WORK REQUEST | Print the line containing "You are a computer-use" and all lines after it, unchanged, through the end of the data. Leave the pictures out.

++++ SOURCE RECORDS

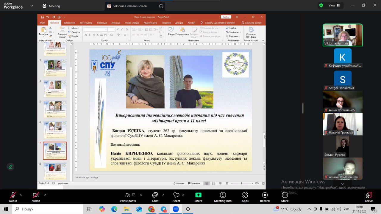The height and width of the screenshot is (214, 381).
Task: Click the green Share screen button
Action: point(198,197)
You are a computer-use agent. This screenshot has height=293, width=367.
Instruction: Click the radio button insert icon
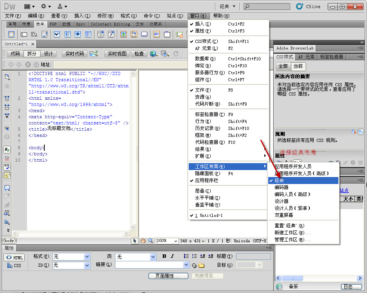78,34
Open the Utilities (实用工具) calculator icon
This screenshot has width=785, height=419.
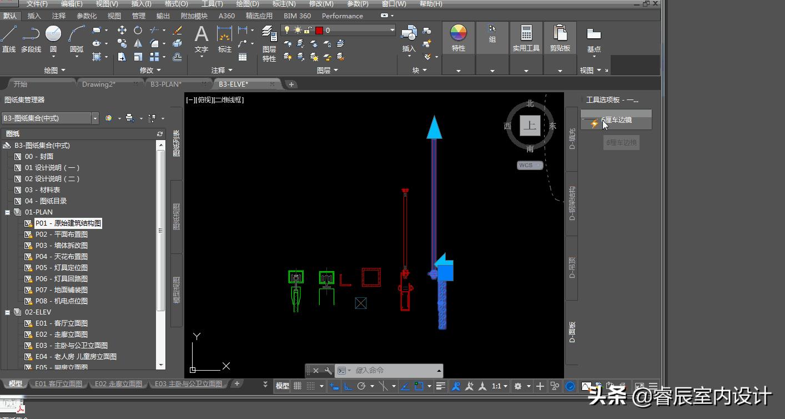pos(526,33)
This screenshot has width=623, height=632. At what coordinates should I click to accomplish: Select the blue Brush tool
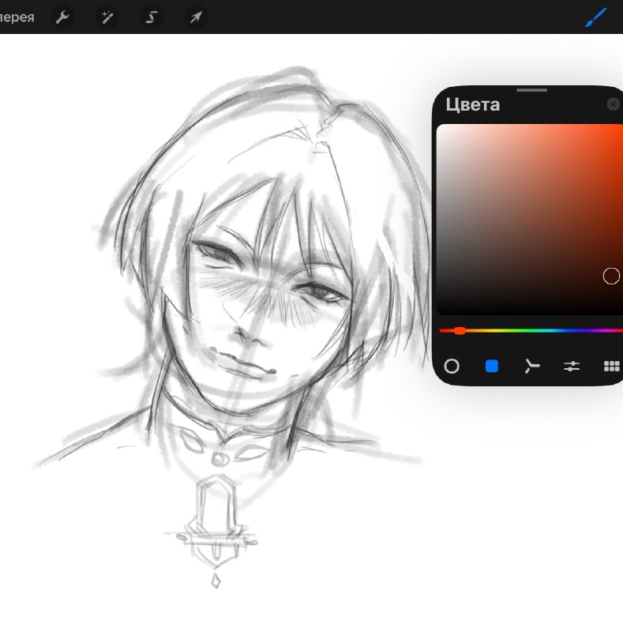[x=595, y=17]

++++++++

RESULT FOR THIS EXERCISE |
You are a computer-use agent. This screenshot has height=293, width=367.
Instruction: Click the radio button insert icon
78,34
Open the Utilities (实用工具) calculator icon
This screenshot has width=785, height=419.
pos(526,33)
This screenshot has width=623, height=632. At what coordinates should I click to accomplish: Select the blue Brush tool
[x=595, y=17]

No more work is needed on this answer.